CUDA P2P crash with threadripper

Dear all,

I’ve just installed 2 GTX 1080ti on Threadripper 1950x. However, if I run the P2P benchmarks provided by cuda’s sample (such as simpleP2P, p2pBandwidthLatencyTest), they crash.
The cause should be caused by the following function call:

cudaMemcpy(g1, g0, buf_size, cudaMemcpyDefault)

And g0 and g1 are defined as:
float *g0;
checkCudaErrors(cudaMalloc(&g0, buf_size));
float *g1;
checkCudaErrors(cudaMalloc(&g1, buf_size));

I’ve also enabled AMD-vi and IOMMU, but it still does not work. Does this mean that cuda’s UVA can only work on Intel platform?

Looking forward to your help.

Sorry, I made a mistake, the codes that caused the problem is:

printf("Run kernel on GPU%d, taking source data from GPU%d and writing to GPU%d...\n",
gpuid[0], gpuid[1], gpuid[0]);
SimpleKernel<<<blocks, threads>>>(g1, g0);

not sure what you mean by “crash”
Do you mean an error is indicated? If so, what error? (just paste the actual output)

anyway, P2P is generally based on a “whitelist” mechanism. If your platform is not in the whitelist, the driver will not enable P2P support.

It’s entirely possible that the driver doesn’t recognize your motherboard.

Well, I solved this problem.

By saying crash I meant that the system totally did not respond. And sometimes the CPU would throw bugs like (NMI watchdog: Bug: soft lockup …).

However, this problem happened because the configuration of IOMMU on my motherboard was set to auto mode. Then I switched it to enable mode. In both these two modes, cuda’s P2P met problems. Finally the IOMMU was switched to disable mode, then the problem was solved.

Thanks for you attention.

Thank you! You are a life saver! I couldn’t figure out why my Titan RTXs kept crashing while running both CUDA workloads and things like basic 3D applications (games or Unreal Engine 4). Disabling IOMMU on my Threadripper 3970X solved the issue completely.
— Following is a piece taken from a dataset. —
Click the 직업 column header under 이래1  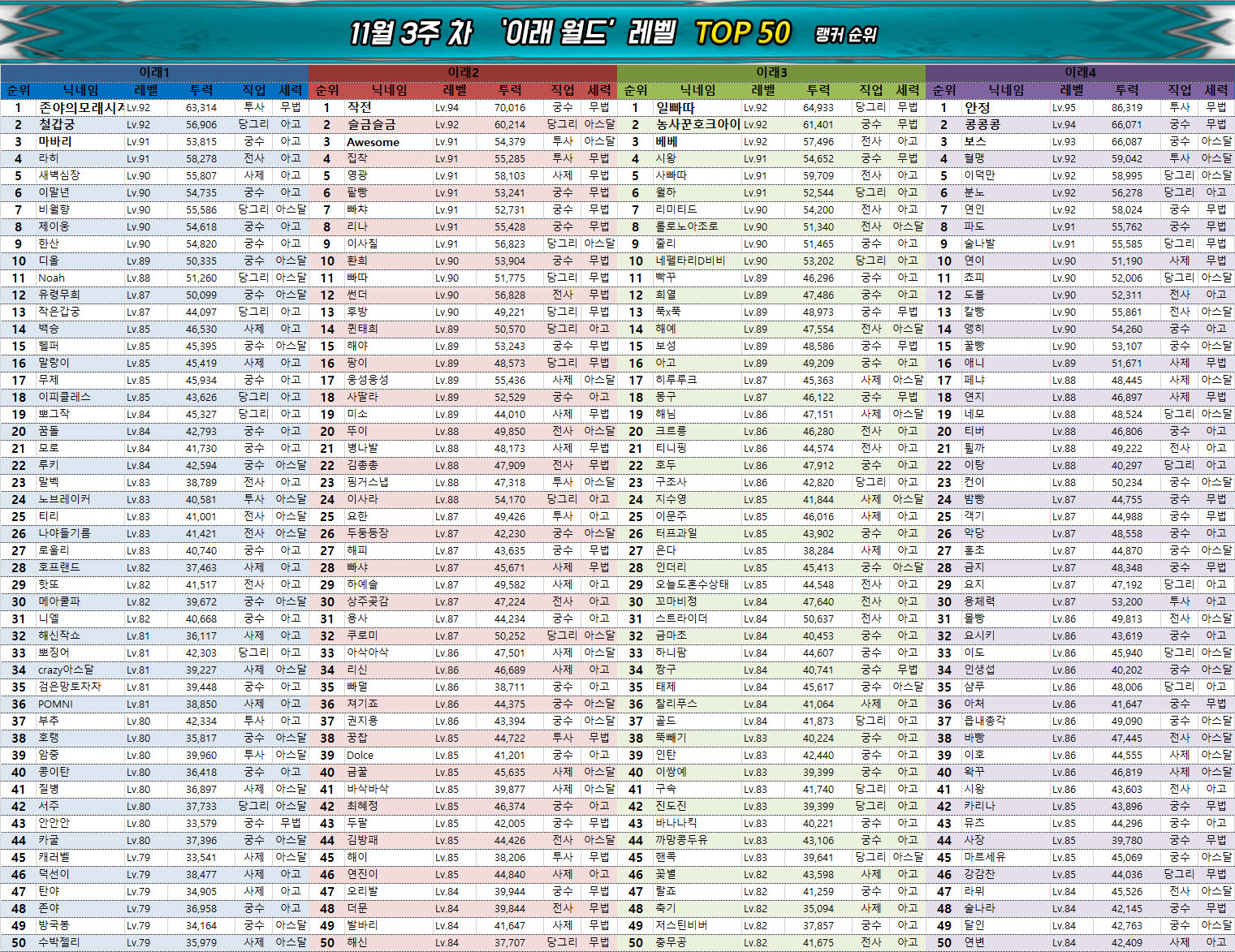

For some reason if I have IOMMU enabled, I get constant Nvidia driver crashes and sometimes system lockups while running any CUDA workloads or while working inside of Unreal Engine 4 (or playing games). Not sure what the issue is but Nvidia might want to look into it. I’m going to submit a bug report.
I also noticed strange behavior with IOMMU enabled like Code 43 error appearing on one or both GPUs seemingly at random after a cold boot. I am not currently running Windows inside of a VM, it’s running native. I would have to DDU the drivers for the Code 43 to disappear. Since disabling IOMMU, all issues have disappeared.